TO BE DONE.
1. Answer these questions from the forum post on code optimization, one line per answer with matching letters:
(a) What kind of software did the writer do when starting out as an assembler programmer?
(b) Which order of accessing an array does the post say might take a lot longer?
(c) What does the reply from subsonix say one would have to do instead of speculating?
2. Please retype the section of the forum post on code optimization that begins with the words containing "subsonix · Apr" and ends with "effort in futility.".

EXCERPT.
I also started out as an assembler programmer doing hard real time systems software (process control and such). This is a very special area where it sometimes is necessary to write "ugly" but fast code. The problem is that it always becomes expensive to maintain the special things after a while. It is the same in a high level language like C or C++, special code is expensive to maintain.

It is much better to write well-structured code using standard, well-known coding conventions. In my experience C sort of invites you to, sometimes, write rather convoluted code lines doing a lot of things on each line. My suggestion is to avoid that at the first pass. There are many reasons for this:
- first of all, the code actually has to do what you intend for it to do. Better write readable code than optimized. You will most likely have to read the code several times to try to find the bugs.
- secondly most code has to be maintained, often by a different programmer than the one writing it from the beginning.
- yet another aspect is that is very difficult to really understand what effect a source level optimization actually has. Often on a large processor the loop variables can be stored in registers, and the loop code cached in the fastest L1 cache. The part of the code taking long time then might be accessing memory variables (and these might be cached as well). Many optimizations on "small scale" might actually make the code run slower. A typical example is that starting by accessing an array from high adresses down to low might take a lot longer time than accessing the same array starting from low adresses. The reason is that caches intervene and might prefetch data towards higher adresses only. On a different processor, the effect might be totally different.
- the important point as I see it, is to try to measure where an optimization really does a difference. Typically this is not in a "run-once" internal initialization routine like setting up the deck for a card game. A more typical place might instead be where sprites and things are move around on the screen. Doing graphic calls without thinking can create a rather sluggish user experience.

Well, my ramblings, worth about as much as the paper it is written on (what? no paper! ).

// gunnar

subsonix · Apr 23, 2013

softwareguy256 said:
Lloyd, this is why I don't give out anything too valuable on these internet forums. It's an effort in futility.

In this case it's nonsense. All you would have to do is to profile it or generate assembly instead of speculating.

DATASET CONTENT.
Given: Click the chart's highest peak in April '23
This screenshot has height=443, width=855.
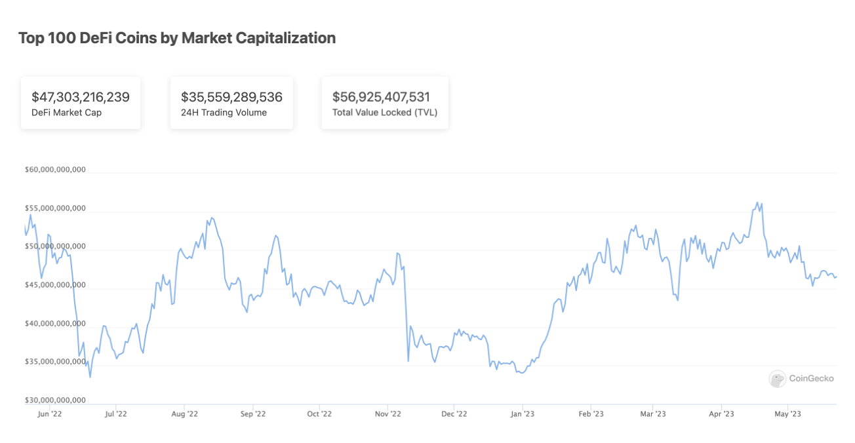Looking at the screenshot, I should 757,202.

TASK-BY-TASK ANSWERS.
1.
(a) Hard real time systems software, such as process control.
(b) Starting at high addresses and going down to low ones.
(c) Profile it or generate assembly.

2.
subsonix · Apr 23, 2013

softwareguy256 said:
Lloyd, this is why I don't give out anything too valuable on these internet forums. It's an effort in futility.